Users are the people who access your Catalio workspace. Each user has a defined role that controls their permissions, an authentication provider that manages their identity, and a status that determines whether they can sign in. Effective user management ensures the right people have the appropriate access to create, edit, and view your product requirements.
What is a User?
A user represents an authenticated person who can access your organization’s Catalio workspace. Users are associated with:
- Email address: Unique identifier for authentication
- Authentication provider: How they sign in (Auth0, WorkOS, or Clerk)
- Role: What permissions they have (Admin, Editor, Contributor, or Viewer)
- Organization: Which workspace they belong to
- Profile: Name, language preferences, and timezone
- Status: Whether they can currently sign in (Active or Suspended)

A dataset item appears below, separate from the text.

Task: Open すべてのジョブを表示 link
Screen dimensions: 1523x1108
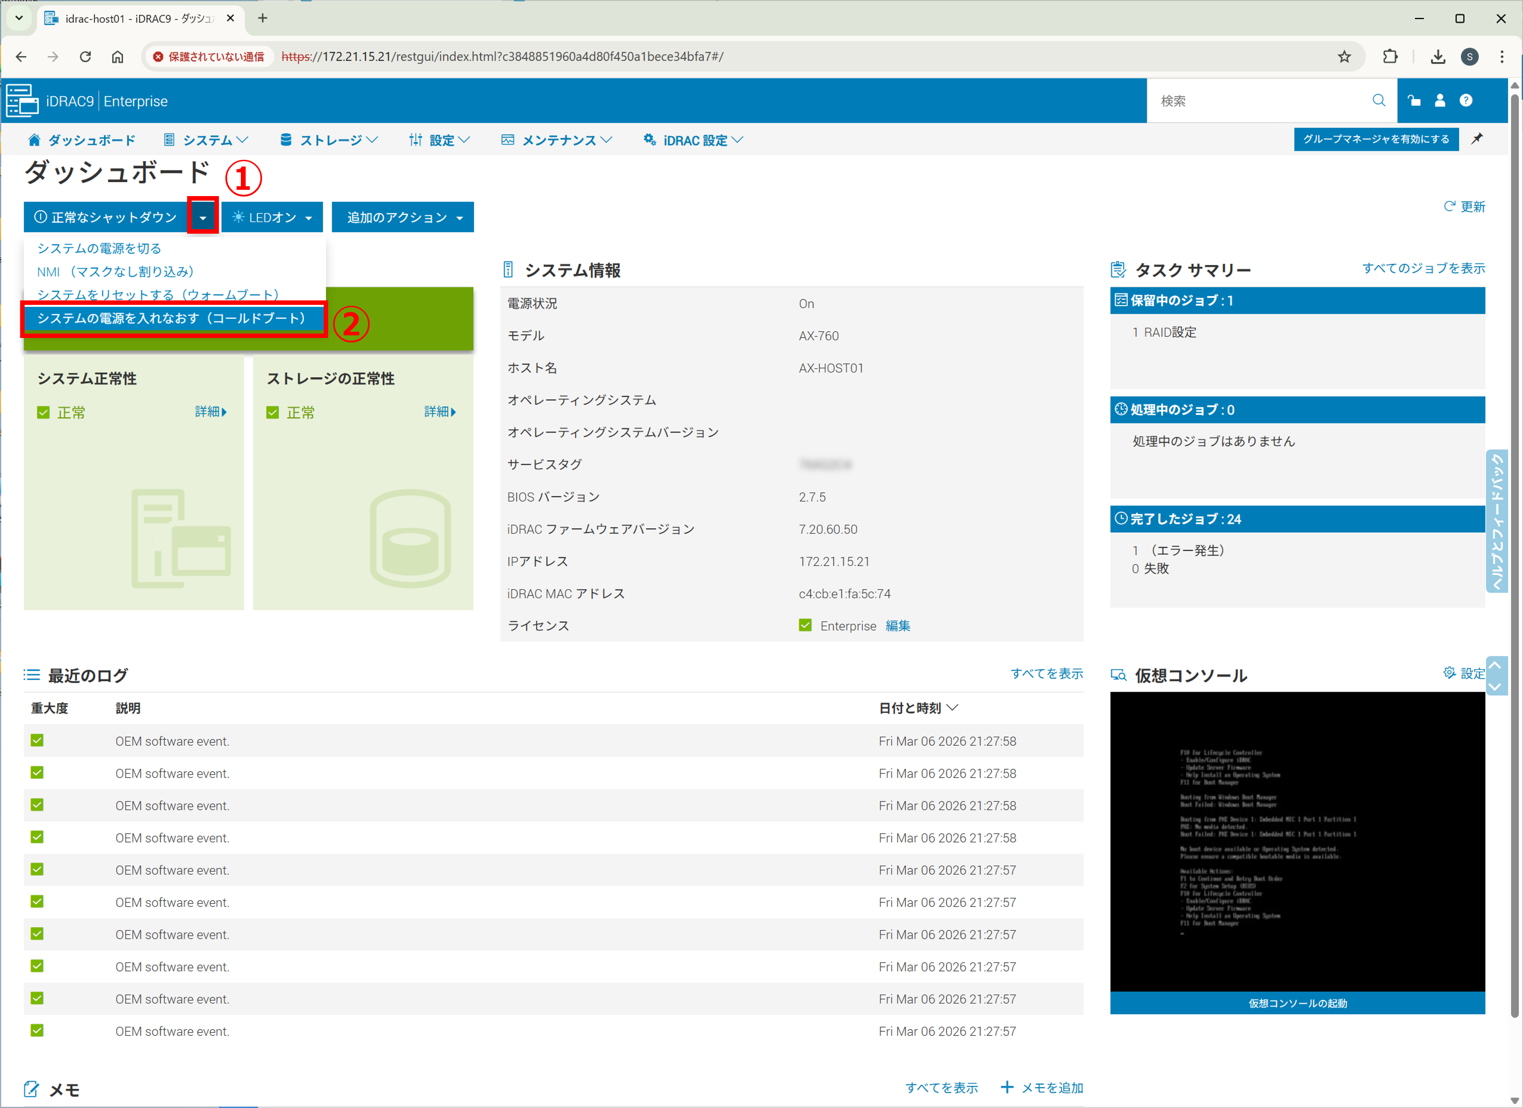Action: coord(1423,268)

Every user belongs to exactly one organization at a time. Organizations provide complete data isolation—users in Organization A cannot see any data from Organization B.
User Roles Explained
Catalio uses four distinct roles to control what users can do. Each role grants progressively more permissions:
Viewer
Read-only access to all content
Viewers can:
- ✅ Browse and search requirements, personas, use cases, and test cases
- ✅ View project structure and component relationships
- ✅ Read discussions and comments
- ✅ Export data for external analysis
- ✅ Access AI-powered semantic search
Viewers cannot:
- ❌ Create, edit, or delete any content
- ❌ Change project structure
- ❌ Manage users or organization settings
- ❌ Modify workflows or processes
Best for: Executive sponsors, clients, external stakeholders, compliance auditors, and anyone who needs visibility without editing capabilities.
Example Scenario:
Sarah, a Product Sponsor, needs to review the requirements roadmap before approving budget. She has Viewer access to understand progress and priorities without accidentally modifying specifications.
Contributor
Create and edit your own content
Contributors can:
- ✅ Create new requirements, personas, use cases, and test cases
- ✅ Edit and delete content they created
- ✅ Add comments and participate in discussions
- ✅ Use AI features to enhance their requirements
- ✅ Export data and generate reports
Contributors cannot:
- ❌ Edit or delete content created by others
- ❌ Manage users or organization settings
- ❌ Archive or restore content
- ❌ Modify global workflows
Best for: Development team members, QA engineers, technical writers, and domain experts who contribute requirements but don’t need full editorial control.
Example Scenario:
Marcus, a Software Developer, creates test cases for the features he’s implementing. He can add, edit, and manage his test cases but cannot modify requirements written by the business analysts.
Editor
Full control over all content
Editors can:
- ✅ Create, edit, and delete ALL requirements and related content
- ✅ Manage project structure and components
- ✅ Archive and restore content
- ✅ Configure workflows and processes
- ✅ Assign work to team members
- ✅ Use all AI features
- ✅ Bulk update and manage content
Editors cannot:
- ❌ Manage users or invite team members
- ❌ Change organization settings
- ❌ Access billing or subscription settings
- ❌ Configure authentication providers
Best for: Product managers, business analysts, requirement owners, and team leads who need to manage the entire requirement lifecycle.
Example Scenario:
Jessica, a Senior Business Analyst, manages the requirements backlog for three major projects. As an Editor, she organizes requirements across components, maintains traceability, and ensures quality standards are met across all contributions.
Admin
Complete organizational control
Admins can:
- ✅ Everything Editors can do
- ✅ Invite and manage users
- ✅ Assign roles to team members
- ✅ Suspend or reactivate user accounts
- ✅ Configure organization settings
- ✅ Manage authentication providers
- ✅ Access audit logs and usage analytics
- ✅ Configure AI accessibility settings
- ✅ Manage integrations and API keys
Best for: Organization owners, system administrators, and senior stakeholders responsible for workspace governance and security.
Example Scenario:
David, the VP of Product, owns the Catalio workspace for his division. As an Admin, he invites new team members, configures SSO with the company’s Auth0 tenant, and ensures compliance with data access policies.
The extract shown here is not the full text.